= EXERCISE GOAL =
Nothing but the lines from the one containing "ใบอนุญาต Apache 2.0 (152, 2307)" through the last line of the entries should appear in the output, each verbatim.
⁂
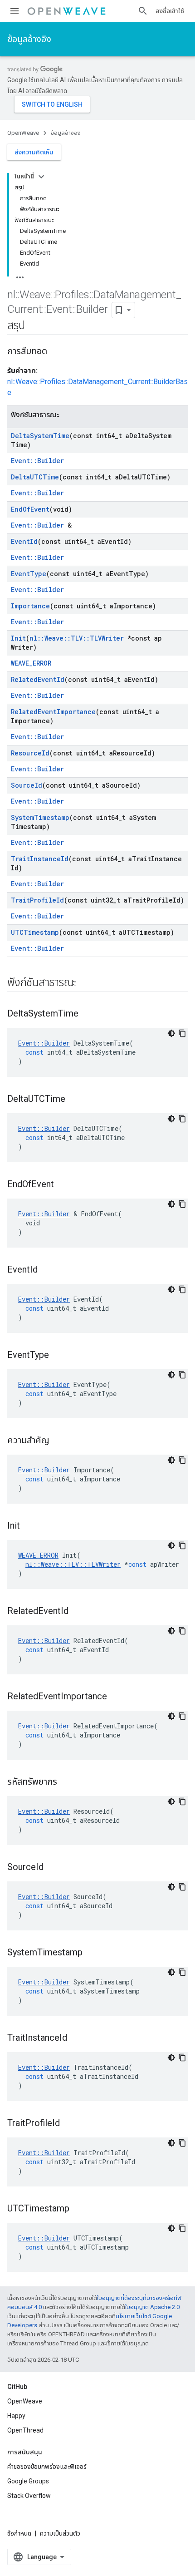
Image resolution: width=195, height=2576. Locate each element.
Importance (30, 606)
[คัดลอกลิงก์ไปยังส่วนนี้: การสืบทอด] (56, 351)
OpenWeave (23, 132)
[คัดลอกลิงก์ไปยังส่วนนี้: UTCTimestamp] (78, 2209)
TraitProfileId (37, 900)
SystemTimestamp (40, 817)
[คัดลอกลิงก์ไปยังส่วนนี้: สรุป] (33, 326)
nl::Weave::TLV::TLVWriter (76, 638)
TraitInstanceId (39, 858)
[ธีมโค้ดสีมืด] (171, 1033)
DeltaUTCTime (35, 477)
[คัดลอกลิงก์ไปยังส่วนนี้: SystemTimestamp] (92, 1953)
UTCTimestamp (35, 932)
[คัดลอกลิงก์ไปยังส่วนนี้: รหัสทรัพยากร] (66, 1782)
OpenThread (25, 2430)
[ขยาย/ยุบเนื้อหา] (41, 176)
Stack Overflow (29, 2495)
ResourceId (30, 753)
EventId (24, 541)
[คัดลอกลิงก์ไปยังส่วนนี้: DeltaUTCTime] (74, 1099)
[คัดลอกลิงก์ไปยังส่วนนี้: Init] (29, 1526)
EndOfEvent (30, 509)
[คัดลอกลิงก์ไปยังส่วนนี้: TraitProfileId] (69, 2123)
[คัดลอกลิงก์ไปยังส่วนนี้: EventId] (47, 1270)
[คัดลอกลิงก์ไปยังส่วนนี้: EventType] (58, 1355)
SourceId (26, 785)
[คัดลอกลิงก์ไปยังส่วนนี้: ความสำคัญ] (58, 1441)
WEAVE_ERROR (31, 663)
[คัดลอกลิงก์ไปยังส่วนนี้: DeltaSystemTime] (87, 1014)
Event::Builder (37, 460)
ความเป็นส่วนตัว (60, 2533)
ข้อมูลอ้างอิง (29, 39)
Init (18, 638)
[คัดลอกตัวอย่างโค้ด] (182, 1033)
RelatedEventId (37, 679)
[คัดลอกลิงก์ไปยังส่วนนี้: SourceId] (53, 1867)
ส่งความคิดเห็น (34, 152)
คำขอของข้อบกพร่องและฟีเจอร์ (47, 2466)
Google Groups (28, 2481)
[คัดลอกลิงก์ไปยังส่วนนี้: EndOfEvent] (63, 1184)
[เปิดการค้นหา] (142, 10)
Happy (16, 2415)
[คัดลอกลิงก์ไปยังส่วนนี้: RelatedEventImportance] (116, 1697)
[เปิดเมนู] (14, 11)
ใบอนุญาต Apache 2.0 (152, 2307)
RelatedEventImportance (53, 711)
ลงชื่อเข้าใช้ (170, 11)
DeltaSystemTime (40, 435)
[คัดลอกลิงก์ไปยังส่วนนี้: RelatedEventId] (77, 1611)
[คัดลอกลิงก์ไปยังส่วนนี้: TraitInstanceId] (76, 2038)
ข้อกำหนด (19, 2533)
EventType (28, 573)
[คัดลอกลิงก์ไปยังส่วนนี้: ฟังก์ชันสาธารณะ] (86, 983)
⁂
= RESPONSE =
ใบอนุญาต Apache 2.0 (152, 2307)
RelatedEventImportance (53, 711)
ลงชื่อเข้าใช้ (170, 11)
DeltaSystemTime (40, 435)
[คัดลอกลิงก์ไปยังส่วนนี้: RelatedEventId] (77, 1611)
[คัดลอกลิงก์ไปยังส่วนนี้: TraitInstanceId] (76, 2038)
ข้อกำหนด (19, 2533)
EventType (28, 573)
[คัดลอกลิงก์ไปยังส่วนนี้: ฟังก์ชันสาธารณะ] (86, 983)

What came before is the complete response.